Lena Dunham opened up The Hollywood Reporter’s Women in Entertainment breakfast by thanking women for “brilliantly and stylishly cleaning up the mess that Hollywood has made of equality and diversity” on Wednesday.
She added that while other women her age fantasized about hanging out with pop stars, “my fantasy has always been a room full of Hollywood power bitches enjoying breakfast food,” she said.
Dunham, who has emerged as a vocal feminist at the helm of her show Girls, said that the tenor of the recent conversation about equality in the entertainment industry is growing more urgent, reaching a “fever pitch” this year.
“It’s forcing studios to answer uncomfortable questions, white male directors to take a hand mirror to their own privilege, and the industry as a whole to wonder just where along the line we forgot to be as progressive as we think we are,” Dunham said.
The solution for problems plaguing the industry, such as the wage gap and lack of diversity in leadership positions, lies in women supporting each other and younger generations, she said.
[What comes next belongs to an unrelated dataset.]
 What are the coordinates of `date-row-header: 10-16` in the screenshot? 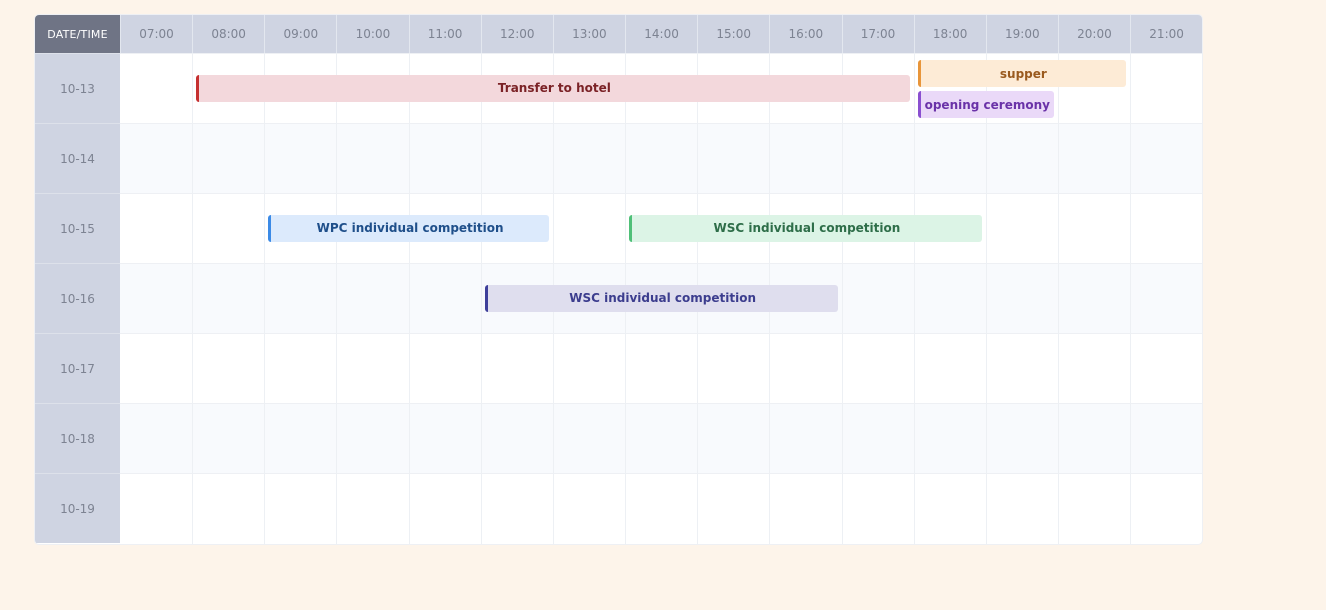 It's located at (78, 298).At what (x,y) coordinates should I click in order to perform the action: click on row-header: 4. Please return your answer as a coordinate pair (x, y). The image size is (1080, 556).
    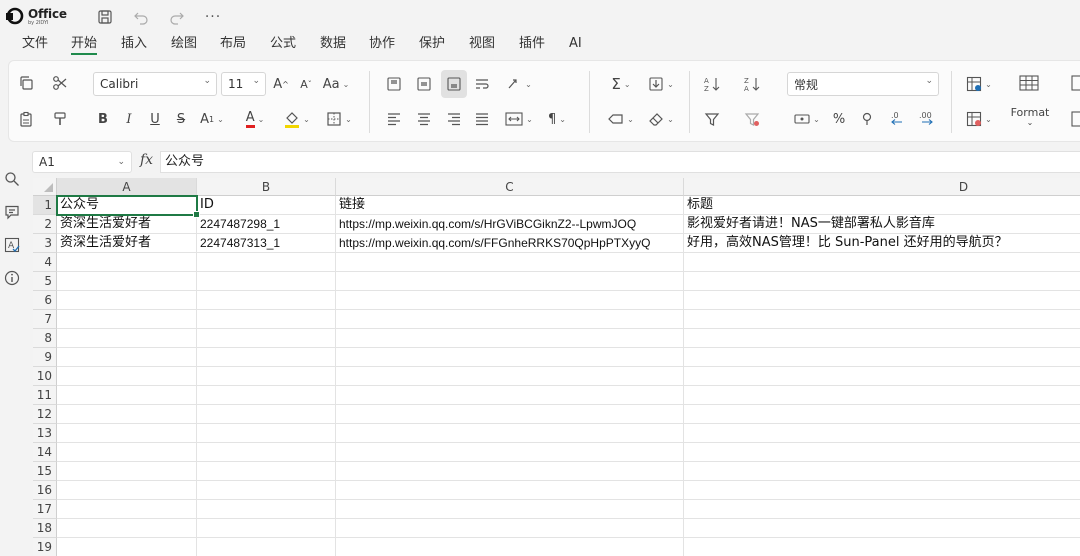
    Looking at the image, I should click on (45, 262).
And they should do more than just tell the stories of women, people of color and LGBTQ people — they should also hire them for the jobs “historically accepted for being for white dudes.”
“I am not advocating for a world where women erase men from the workplace, as pleasureable as that may be for me on certain days,” Dunham added. “I am advocating for all of us here to use our resources, and yes our power, to turn this around as a team.”
She described how the writer Norah Ephron had helped her and asked the audience to “reach out a hand the way Nora did to me when I was 24 years old and utterly terrified.”